At the Washingtonian, James Rosen poses an interesting scenario for everyone to consider. Let’s see how well you do with this thought exercise.
Take a minute to play communications director for Hillary Clinton’s 2016 presidential run. Your task: come up with a 30-second spot to run in the early primary states about your candidate’s four years as Secretary of State.
What part of the world do you start with? Iran? John Kerry now owns, for better or worse, the effort to bar the mullahs from getting the bomb. The “pivot to Asia”? The pushback on China in the Pacific has yet to take any visible shape beyond President Obama’s patented phrase. The “reset” with Russia? Really? Putin’s a pal now?
Anyone putting together a brag clip about Clinton’s tenure at State faces the question a Democratic strategist put to me in a recent e-mail: “Can she translate her record into accomplishments that are meaningful to Iowa farmers and flinty New Hampshire Yankees?”
Perhaps a better question than can she translate her accomplishments might be to ask, point blank, whether she can list any accomplishments. (No… Benghazi doesn’t count. I’m talking about positive accomplishments.) Aside from her already noted record setting pace for racking up frequent flier miles, what did she really do? Was there any great peace deal brokered somewhere? Some breakthrough in trade or normalization of relations with a previously hostile nation? Or even the submission of one to international pressure brokered by the US? Nothing seems to jump to mind.

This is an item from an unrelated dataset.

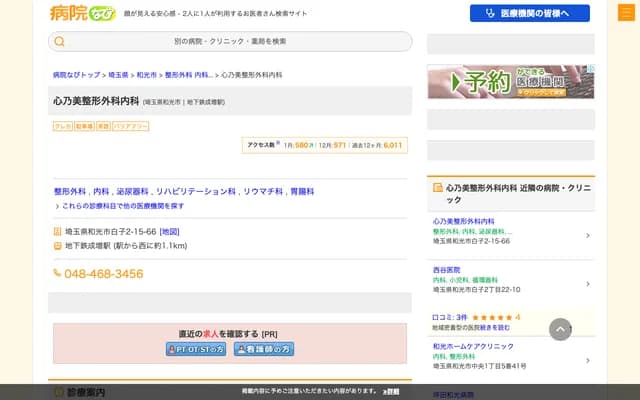Viewport: 640px width, 400px height.
Task: Click the 病院なび site logo
Action: [82, 13]
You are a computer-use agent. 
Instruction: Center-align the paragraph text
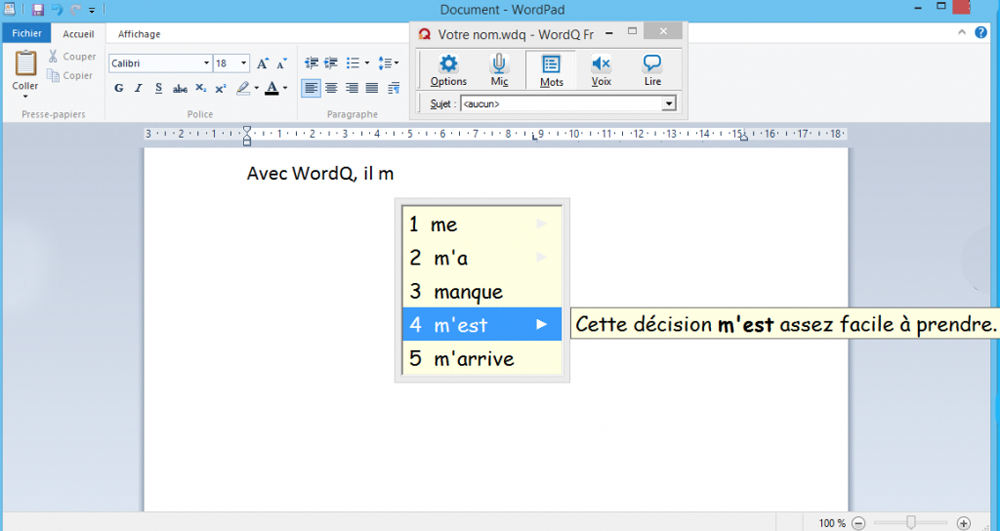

Rosen also examines exactly how much of a favor Barack Obama did for Clinton by elevating her from the Senate to the State Department after beating her in the 2008 primary. I suppose I was one of those who also assumed that it was an even deal on the President’s part. He needed her cooperation – or at least her silence and apparent forgiveness to win over her supporters – after the trouncing she sustained. In exchange, she not only got a plum assignment, but a perceived step up to be Obama’s successor.
But was it really all that? As the article reminded me, it’s been a century and a half since the last time a Secretary of State moved directly from that office to the White House. The office doesn’t seem to lend itself to the promotion, particularly since voters tend to be more concerned with domestic affairs than foreign policy unless we’re on the brink of war. (The fact that we’ve also tended to nominate people who aren’t even qualified to be President from time to time doesn’t help either.) But the nature of the job also keeps the occupant off the field of play as well. No matter how good a job any Secretary has done, they are pretty much defined as being “outside” of politics (at least in theory), so they spend a full term where they are unable to keep their hand in the game as others position themselves for a run and weigh in on every issue under discussion.
Assuming she runs, when the time comes, will Hillary have a story to tell which inspires confidence among the voters as to the job she’d do? Or will being the inevitable first female president be enough? Until 2008 I wouldn’t have thought so. Now I’m not so sure.